Coffee giants launch global satellite system to track deforestation
A satellite-AI coffee map may expose forest loss faster, but the test is whether it blocks bad beans or just burnishes ESG claims.

Who gets flagged, who gets paid, and who gets shut out of Europe’s coffee trade will determine whether a new satellite-and-AI system changes deforestation on the ground or merely improves corporate optics. A group of major coffee companies and traders said on April 22 that they were launching the Coffee Canopy Partnership, a shared mapping effort meant to track forest loss tied to coffee cultivation and sharpen supply-chain compliance before tougher European rules bite.
Airbus Defence and Space was selected as the technical partner for the project, which aims to create what Airbus called the world’s first comprehensive, open map of coffee plantations. The first rollout focuses on East Africa, covering Ethiopia, Tanzania, Kenya, Uganda, Burundi and Rwanda across about 1.2 million square kilometers of coffee landscapes. Company materials say deliveries for the pilot begin in April 2026 and the full pilot dataset is due by June 2026.

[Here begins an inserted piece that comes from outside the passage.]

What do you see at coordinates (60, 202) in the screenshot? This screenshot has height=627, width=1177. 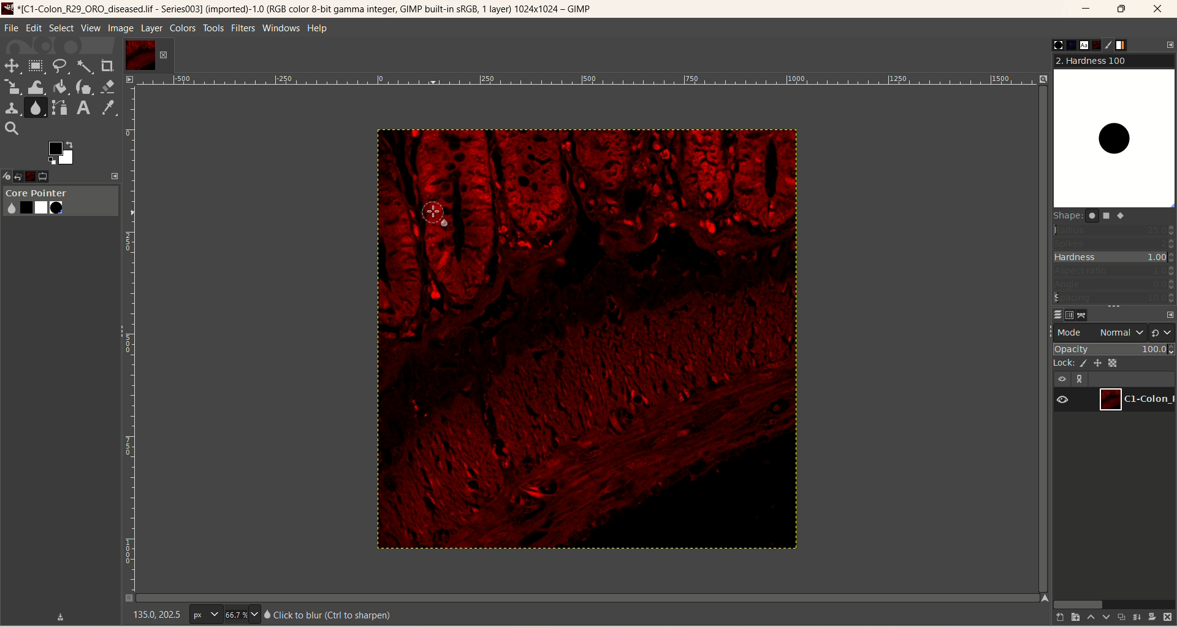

The roster behind the effort includes JDE Peet’s, now part of Keurig Dr Pepper, along with Tchibo, Louis Dreyfus Company, Sucafina, Touton, Neumann Kaffee Gruppe and Sucden. The project has been framed as pre-competitive, a public good for roasters, traders, governments and farmers rather than a proprietary screening tool for one buyer. The companies say the point is to improve land mapping, work with governments and local communities, and help restore forests while preventing future clearing.

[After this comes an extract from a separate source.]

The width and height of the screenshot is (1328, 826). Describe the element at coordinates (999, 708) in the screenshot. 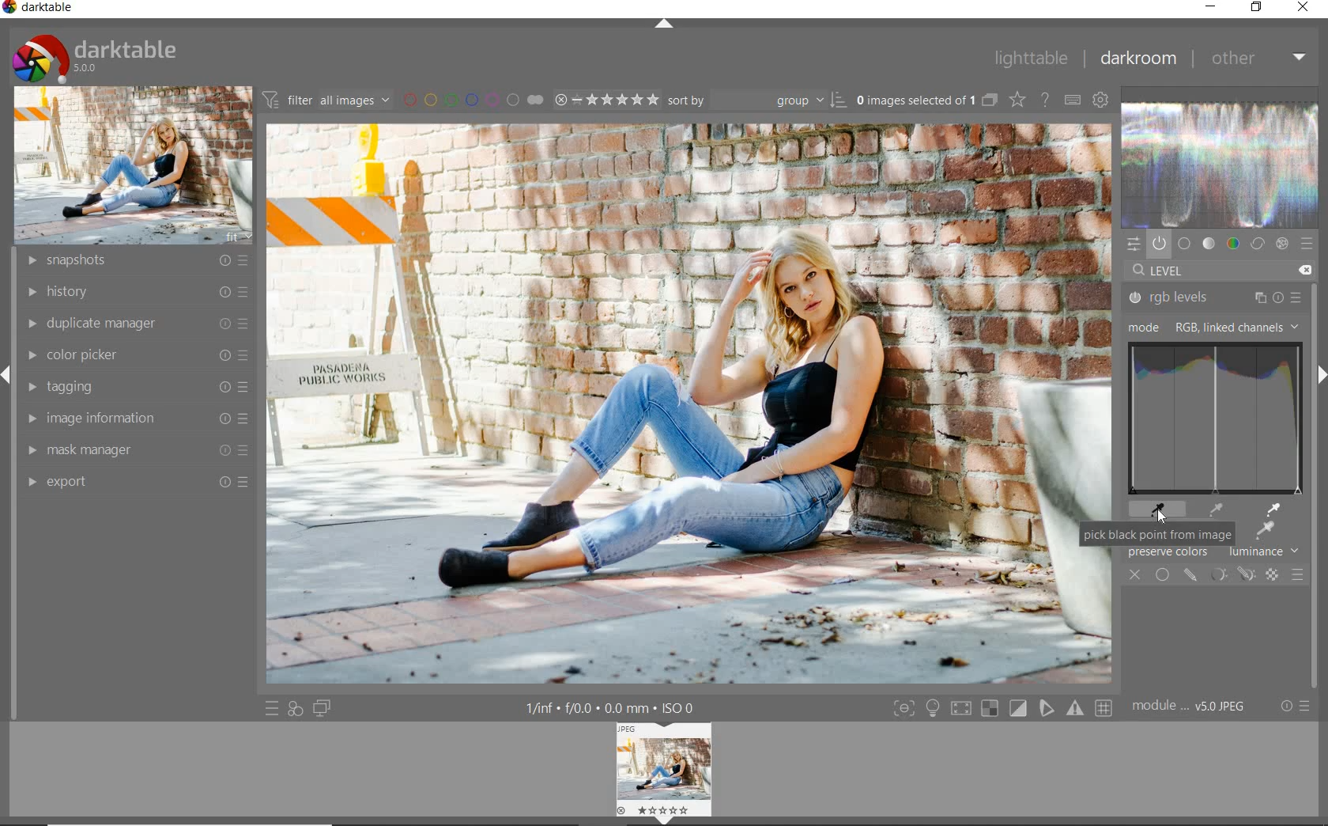

I see `toggle modes` at that location.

The timing is no accident. The European Union’s deforestation rule requires companies to prove that products are deforestation-free, and forest conversion after December 31, 2020 is central to compliance. Under current European Commission guidance, the application date for large and medium operators is December 30, 2026, while micro and small operators have until June 30, 2027. For coffee exporters, that means better maps can be the difference between access to the EU market and a costly exclusion.
That is why the partnership is more than a climate pledge. If the system identifies coffee plots that sit on newly cleared forest, it could help buyers cut off noncompliant growers and redirect sourcing. If it mislabels shade-grown or agroforestry coffee as forest, it could wrongly block smallholders from lucrative export channels. Development groups, including the World Resources Institute and Solidaridad, have warned that current monitoring tools can confuse agroforestry with deforestation or miss actual forest loss.
Backers of the pilot say the East Africa project is supported by the UK Foreign, Commonwealth & Development Office and endorsed by the U.N. Food and Agriculture Organization. That backing gives the program added credibility, but the economics will be decided in the trading offices and farm records that follow. If the maps are accurate, the system could become a template for other commodities facing stricter traceability demands. If not, it risks becoming another expensive layer of ESG branding while coffee prices, supply chains and compliance disputes keep moving.